The Honor partnership supported these expansions. Particularly in the case of Burlingame, this was a market that Honor already operated in, and so was able to bring valuable information and expertise to the table, including knowledge of pricing and effective recruitment methods.

And, for Honor’s part, the experience with Eskaton helped build out capabilities that will make it easier to partner with larger, more sophisticated organizations going forward, Sommers said.

Other senior living organizations may be encouraged to partner with Honor based on the strong numbers that Eskaton is producing, particularly because the challenges that Live Well was experiencing prior to the partnership are commonplace.

“Senior living providers have ventured into the non-medical home care arena and found that it’s challenging, and finding that the workforce element is too difficult to achieve excellence on our own,” Peifer observed.

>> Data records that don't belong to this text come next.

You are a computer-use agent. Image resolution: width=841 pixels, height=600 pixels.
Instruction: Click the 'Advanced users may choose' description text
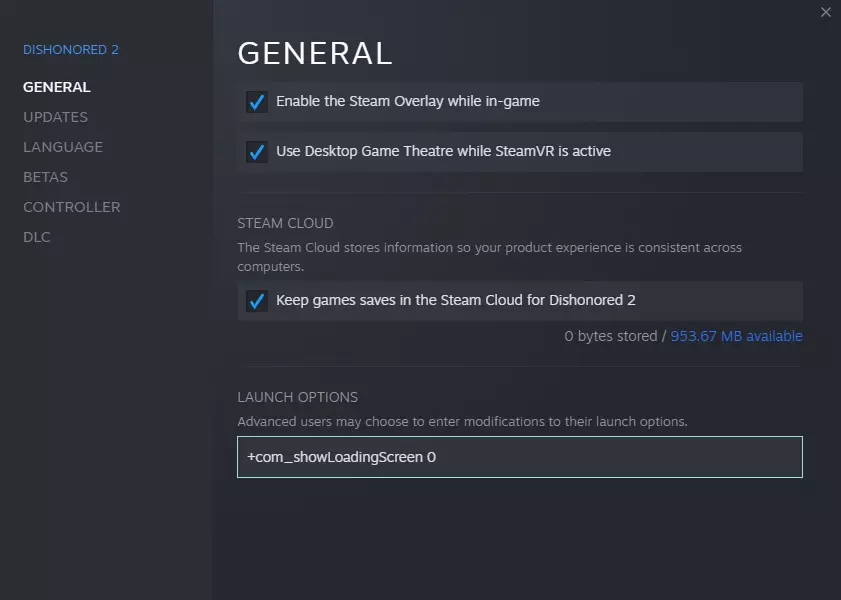[x=462, y=422]
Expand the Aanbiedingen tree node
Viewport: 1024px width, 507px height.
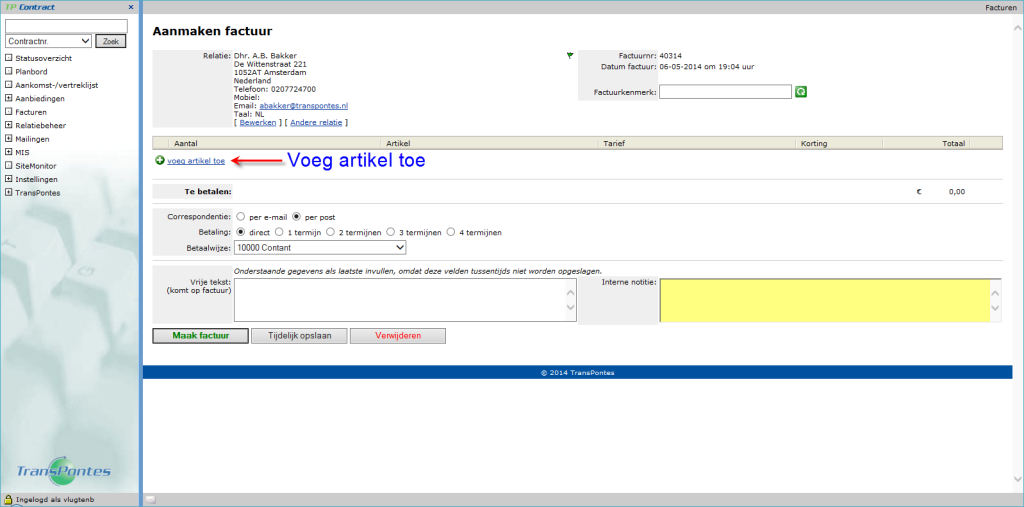[9, 98]
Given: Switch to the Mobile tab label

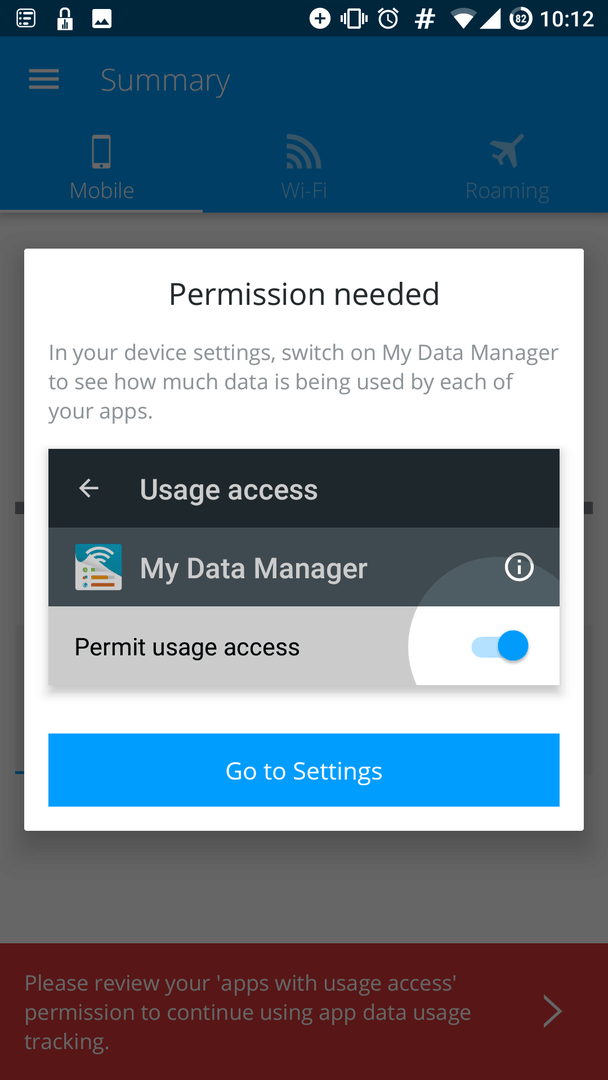Looking at the screenshot, I should click(102, 190).
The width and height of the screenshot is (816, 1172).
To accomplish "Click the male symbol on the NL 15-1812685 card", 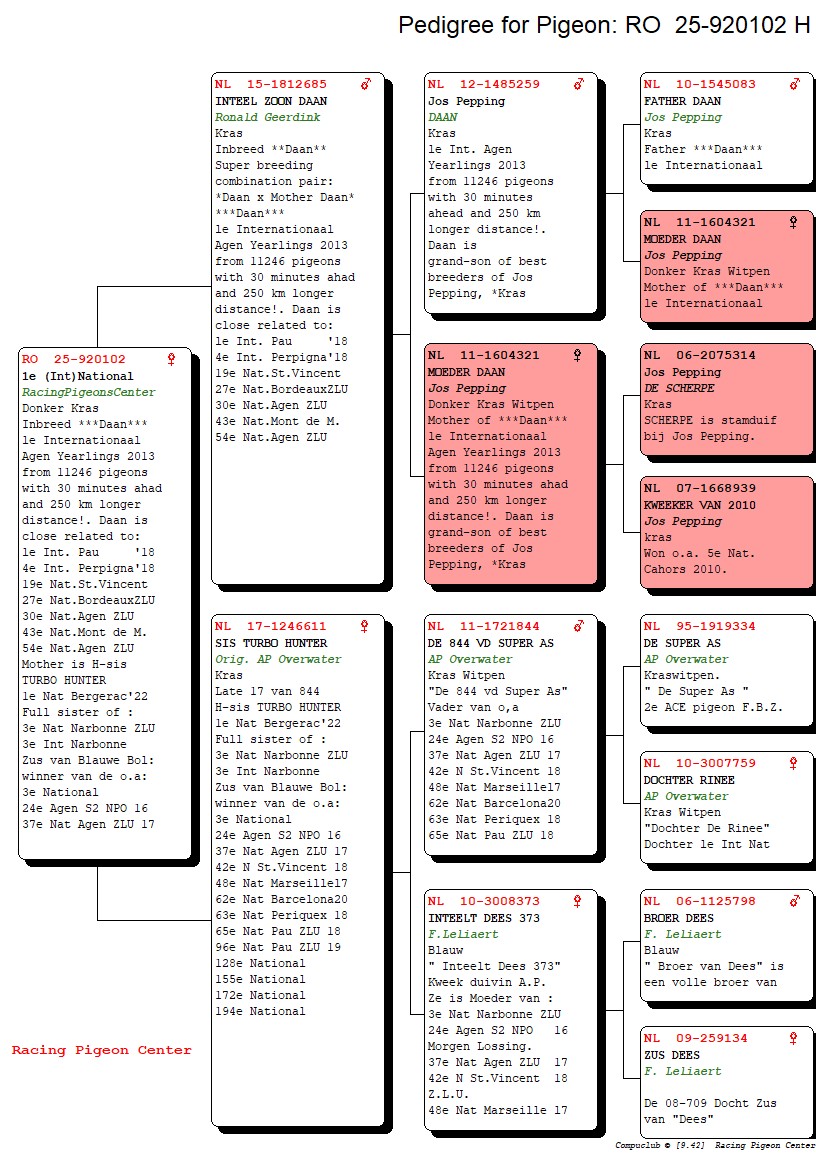I will pyautogui.click(x=366, y=85).
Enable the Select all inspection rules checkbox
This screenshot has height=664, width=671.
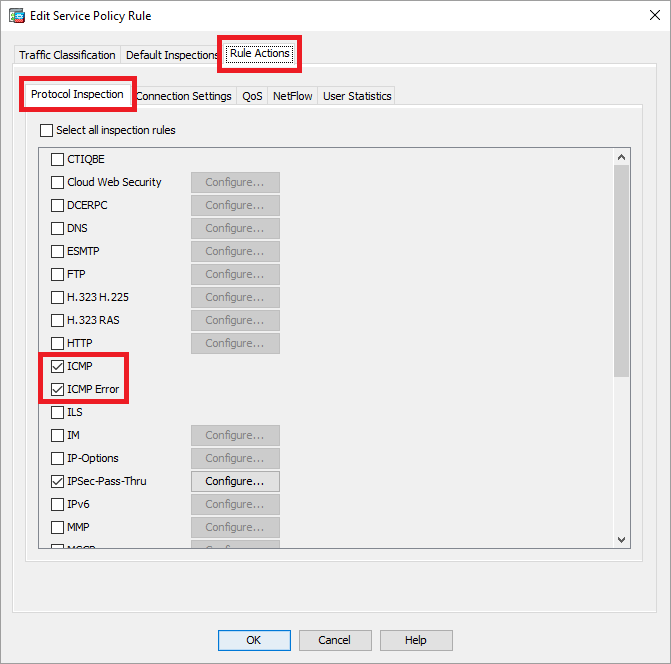(x=46, y=130)
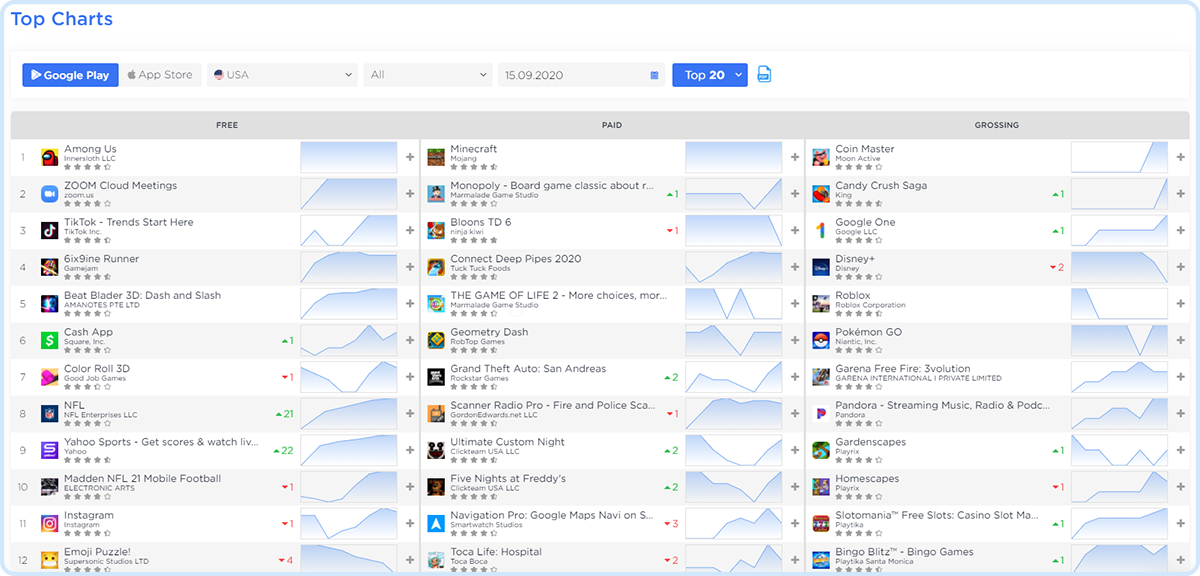
Task: Open the USA country dropdown
Action: [282, 75]
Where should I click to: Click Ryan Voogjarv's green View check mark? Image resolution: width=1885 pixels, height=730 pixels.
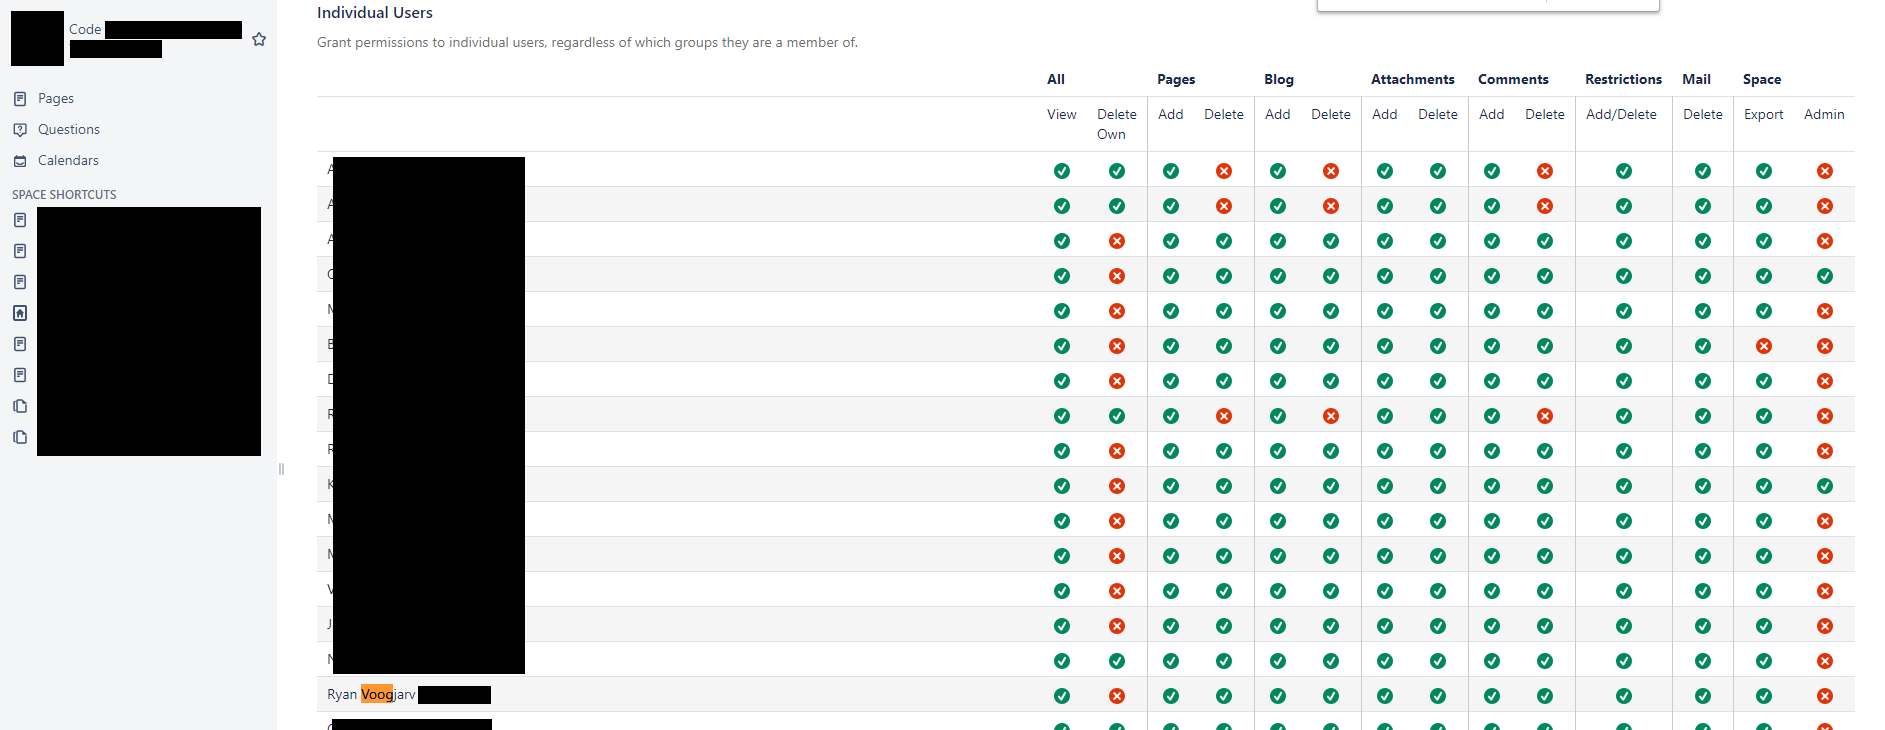coord(1062,696)
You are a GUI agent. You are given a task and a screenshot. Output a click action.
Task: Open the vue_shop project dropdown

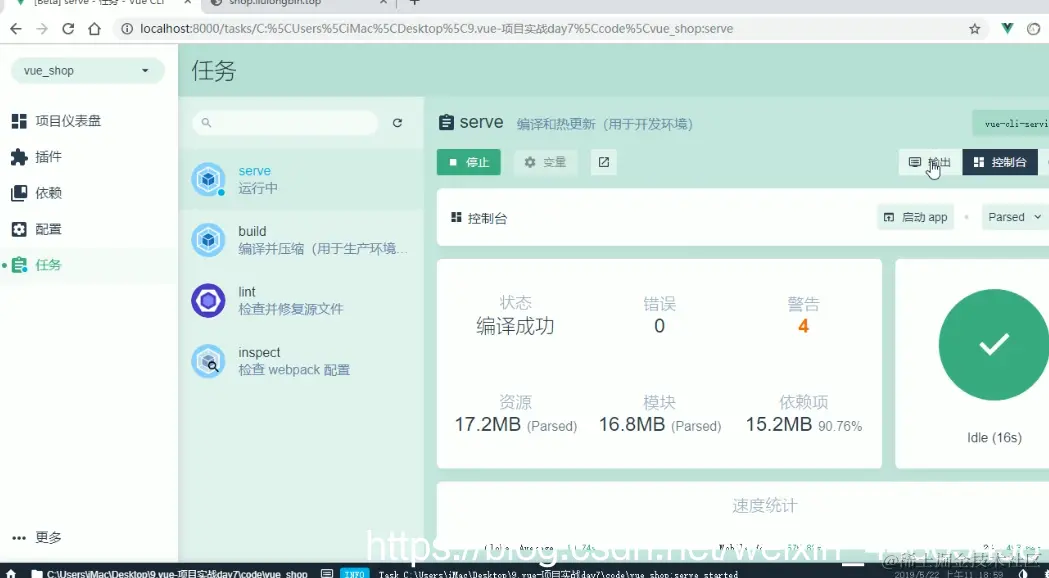coord(86,70)
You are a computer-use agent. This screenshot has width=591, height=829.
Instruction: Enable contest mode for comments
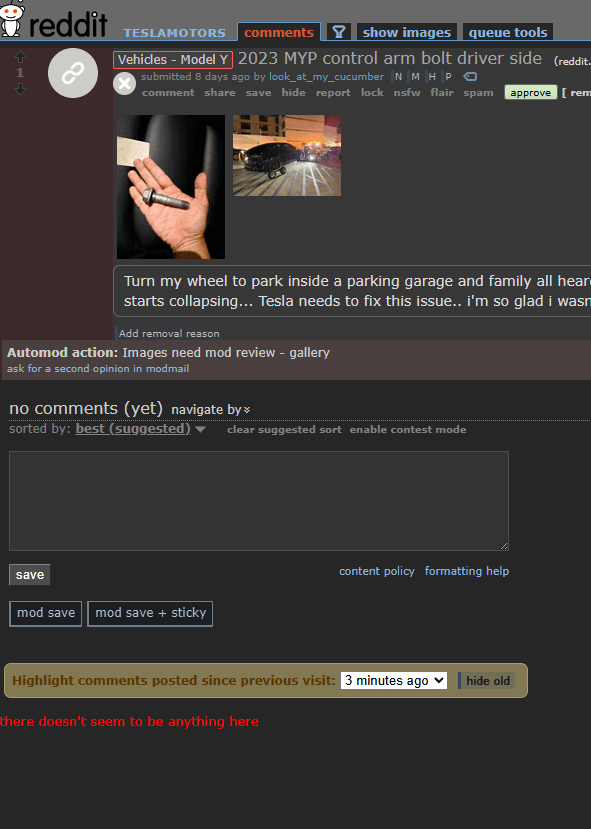coord(408,429)
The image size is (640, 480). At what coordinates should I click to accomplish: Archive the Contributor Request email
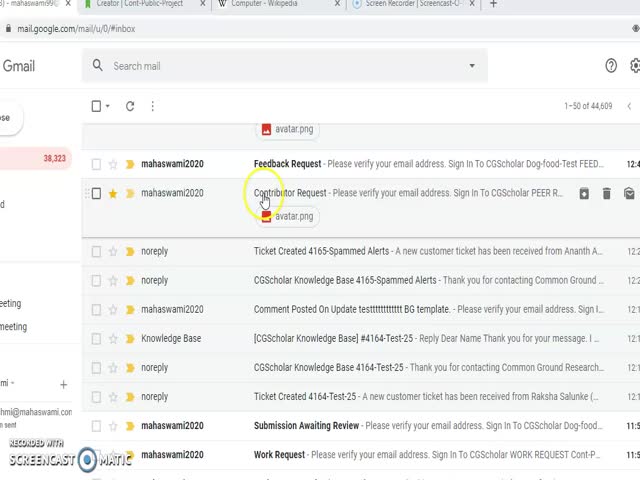coord(584,193)
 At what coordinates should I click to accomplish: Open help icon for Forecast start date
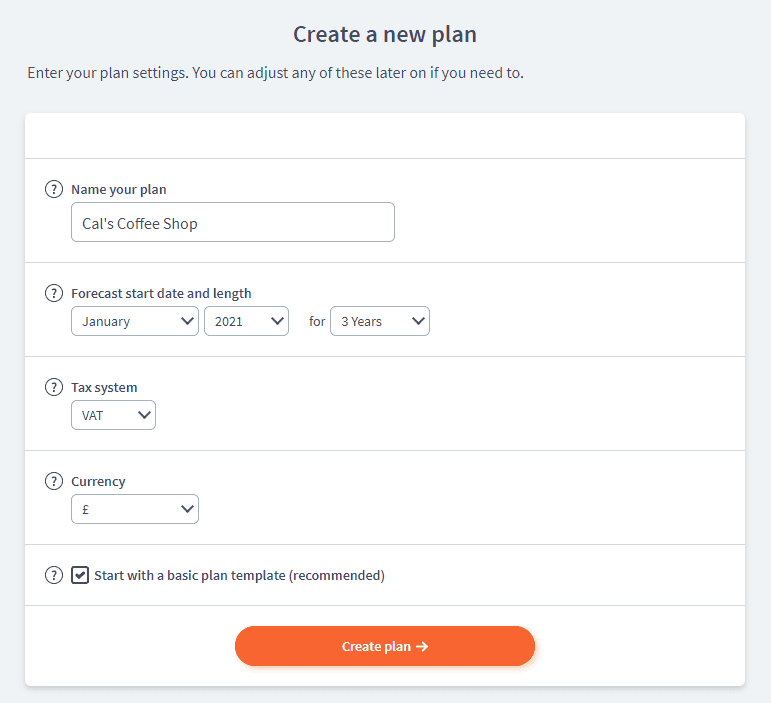[54, 293]
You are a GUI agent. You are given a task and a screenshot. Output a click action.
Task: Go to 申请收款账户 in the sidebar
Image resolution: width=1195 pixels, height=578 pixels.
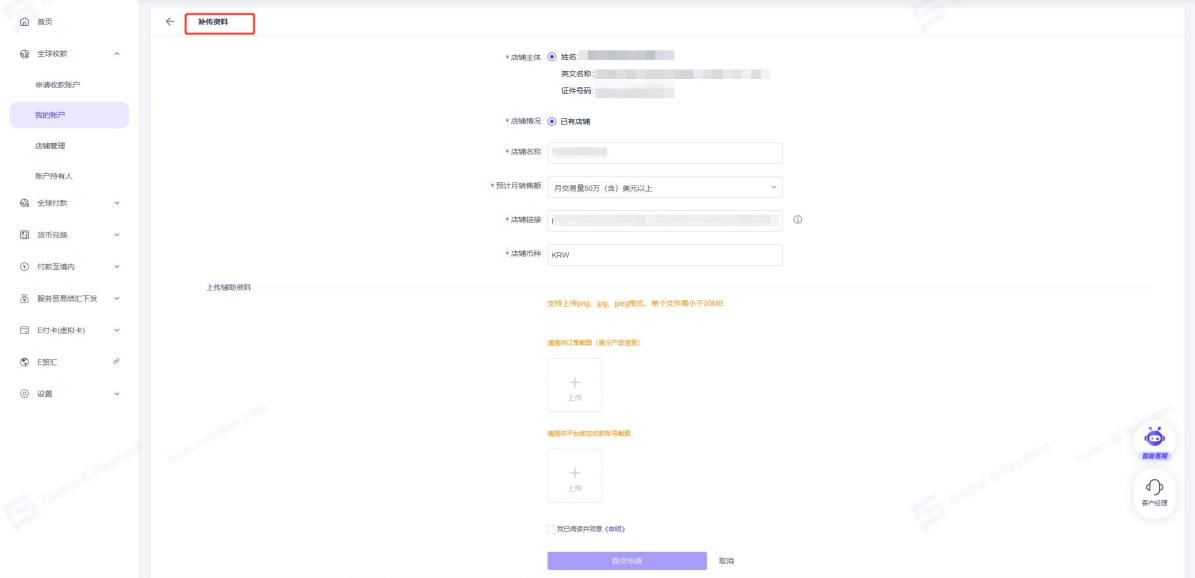[x=57, y=84]
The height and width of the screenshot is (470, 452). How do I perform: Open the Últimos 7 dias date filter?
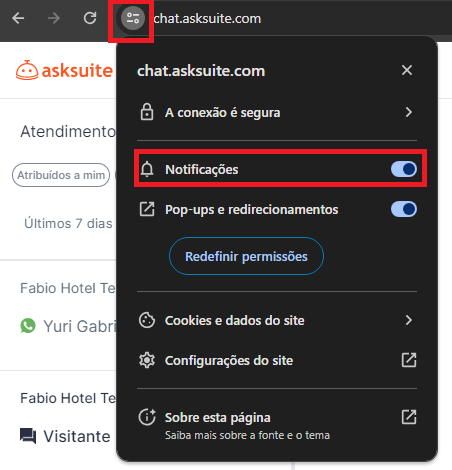pyautogui.click(x=68, y=223)
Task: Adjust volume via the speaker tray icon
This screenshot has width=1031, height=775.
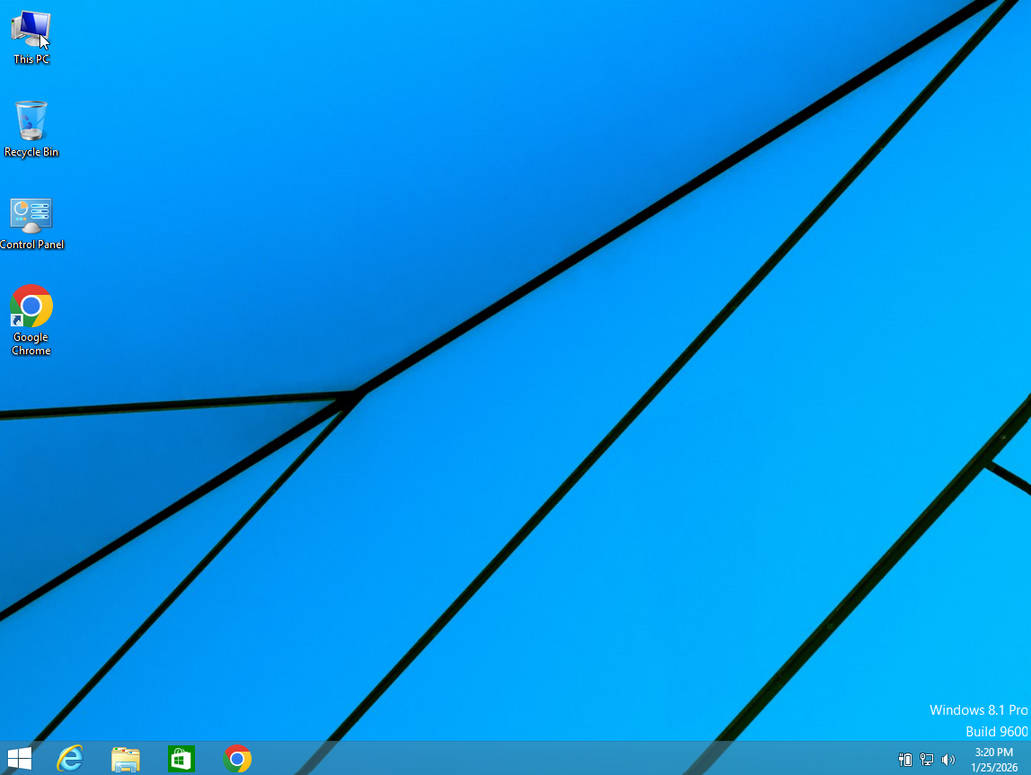Action: 947,759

Still, some providers may be reluctant to give up any measure of control over their home care business, believing that they can create a differentiated product versus partnering with a group like Honor that may be working with several local senior living or home care competitors as well. In addition, senior living and care companies could be reluctant to give up any share of home care revenue.

Ultimately, each organization needs to weigh the pros and cons and honestly assess their own strengths and weaknesses, Peifer advised.

“We’re willing to get messy, we’re willing to think differently, and we have to evaluate and hitch ourselves to each other’s wagons,” she said. “My message would be evaluate what part of the market you want to be in, evaluate what you do extraordinarily well and what you don’t, and identify the right partner.”